The White House says the executives from Amazon, Anthropic, Google, Inflection AI, Meta, Microsoft and OpenAI will make “voluntary” commitments “to help move toward safe, secure and transparent development of AI technology”.
The commitments — which include agreeing to internal and external security testing of AI systems before they are released to the public — come less than three months after the Biden administration convened tech executives at the White House for what was described as a “frank discussion” about safety concerns relating to AI.
Several executives are expected to be at the White House to tout their new public undertakings, including Microsoft president Brad Smith, Inflection AI chief executive Mustafa Suleyman and Nick Clegg, the president of Facebook and Instagram parent Meta.
Clegg called the voluntary commitments an “important first step in ensuring responsible guardrails are established for AI”. Smith said the White House had “create[d] a foundation to help ensure the promise of AI stayed ahead of its risks”.
Anna Makanju, vice-president of global affairs at OpenAI, said the commitments “contribute specific and concrete practices” to the “ongoing discussion” around regulating AI. OpenAI chief executive Sam Altman testified before Congress in May and called for lawmakers to boost regulation of AI, warning: “I think if this technology goes wrong, it can go quite wrong.”

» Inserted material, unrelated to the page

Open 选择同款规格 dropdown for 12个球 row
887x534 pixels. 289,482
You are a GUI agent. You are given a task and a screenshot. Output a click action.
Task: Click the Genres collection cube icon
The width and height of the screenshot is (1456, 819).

In addition to committing to more security testing, the companies will also pledge to share more information across the industry and government about how they are mitigating risks. They will also pledge to invest more money on cyber security safeguards, and promise to make it easier for third parties to discover and report vulnerabilities in their systems, the White House said.
The Biden administration and lawmakers on Capitol Hill have scrambled to formulate a coherent policy response to rapid advances in AI technologies that have emerged in recent months.
The White House called the voluntary commitments a “critical step toward developing responsible AI” but noted that the administration was still preparing an executive order, and urging Congress to pass legislation, to further regulate the development of AI.
A White House official said the voluntary commitments were “pushing the envelope on what companies are doing and raising the standards for safety, security and trust of AI”. However, that did not “change the need” for bipartisan legislation and an executive order from the White House.
“This is a high priority for the president and the team here,” the official added.